> **次の課題**
A. 判決の抜粋をもとに、次の問いに答えよ。
(i) 被控訴人は土地を誰から買い受けたか。
(ii) 控訴人は別紙目録記載の建物を何として使用しているか。
(iii) 訴訟費用は第一、二審とも誰の負担とされたか。
B. 判決の抜粋のうち、「(当事者双方の事実上の主張)」から「き事情にあつた)」と述べた。」までを、両端を含めてそのまま書き写してください。

被控訴人の控訴人に対する請求を棄却する。

訴訟費用は第一、二審とも被控訴人の負担とする。

事実

(当事者双方の申立)

控訴人は、主文同旨の判決を求め、被控訴人は、「控訴人の控訴を棄却する。控訴費用は控訴人の負担とする。」との判決を求めた。

(当事者双方の事実上の主張)

一、被控訴人はその請求の原因として、「被控訴人は昭和三六年二月一〇日別紙目録<省略>(一)記載の土地をその所有者三田茂から買受け、同年三月三日その旨所有権移転登記をした。しかるに控訴人はその土地のうち別紙図面(イ)(ロ)(ハ)(ニ)(イ)点を順次直線で囲む部分(約一三、一〇四坪)上にある別紙目録記載の建物を店舗として使用し右土地部分を占有している。よつて被控訴人はその土地の所有権にもとずき控訴人に対し右建物から退去し、その敷地である土地部分の明渡を求める。」と述べ、控訴人の主張事実を争い、「三田茂はその頃控訴人に対し右建物の明渡を求め、控訴人よりその承諾を得たものであり、そうでなくとも三田茂はこれが明渡を求める正当理由を具備している。(従つて、少くも、当然明渡さるべき事情にあつた)」と述べた。

> **データ一覧**

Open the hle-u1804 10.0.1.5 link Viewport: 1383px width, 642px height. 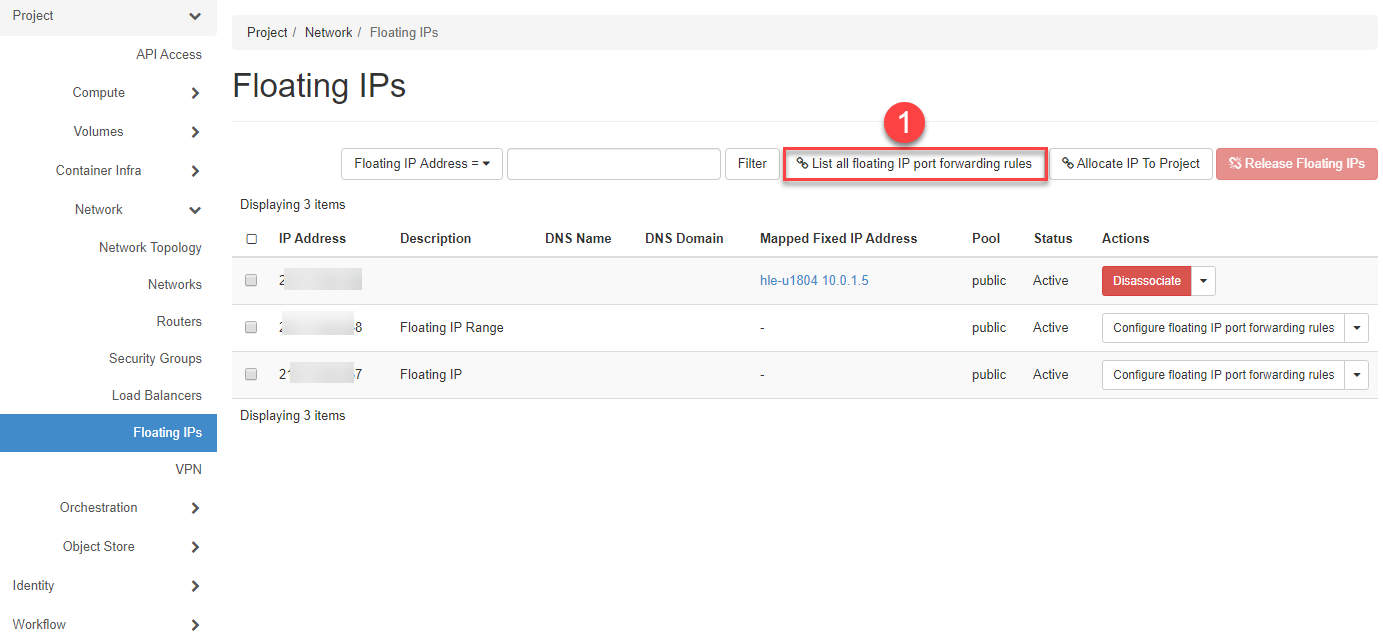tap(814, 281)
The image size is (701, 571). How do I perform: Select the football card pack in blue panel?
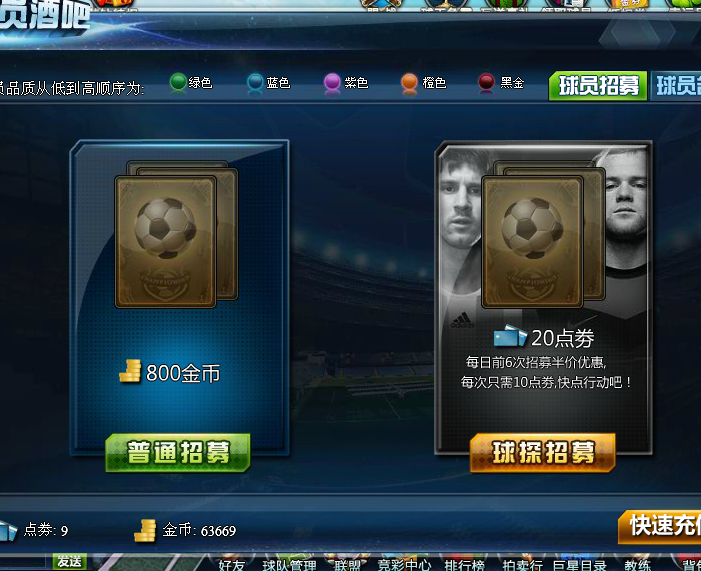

> **解答**
A.
(i) 三田茂
(ii) 店舗
(iii) 被控訴人

B.
(当事者双方の事実上の主張)

一、被控訴人はその請求の原因として、「被控訴人は昭和三六年二月一〇日別紙目録<省略>(一)記載の土地をその所有者三田茂から買受け、同年三月三日その旨所有権移転登記をした。しかるに控訴人はその土地のうち別紙図面(イ)(ロ)(ハ)(ニ)(イ)点を順次直線で囲む部分(約一三、一〇四坪)上にある別紙目録記載の建物を店舗として使用し右土地部分を占有している。よつて被控訴人はその土地の所有権にもとずき控訴人に対し右建物から退去し、その敷地である土地部分の明渡を求める。」と述べ、控訴人の主張事実を争い、「三田茂はその頃控訴人に対し右建物の明渡を求め、控訴人よりその承諾を得たものであり、そうでなくとも三田茂はこれが明渡を求める正当理由を具備している。(従つて、少くも、当然明渡さるべき事情にあつた)」と述べた。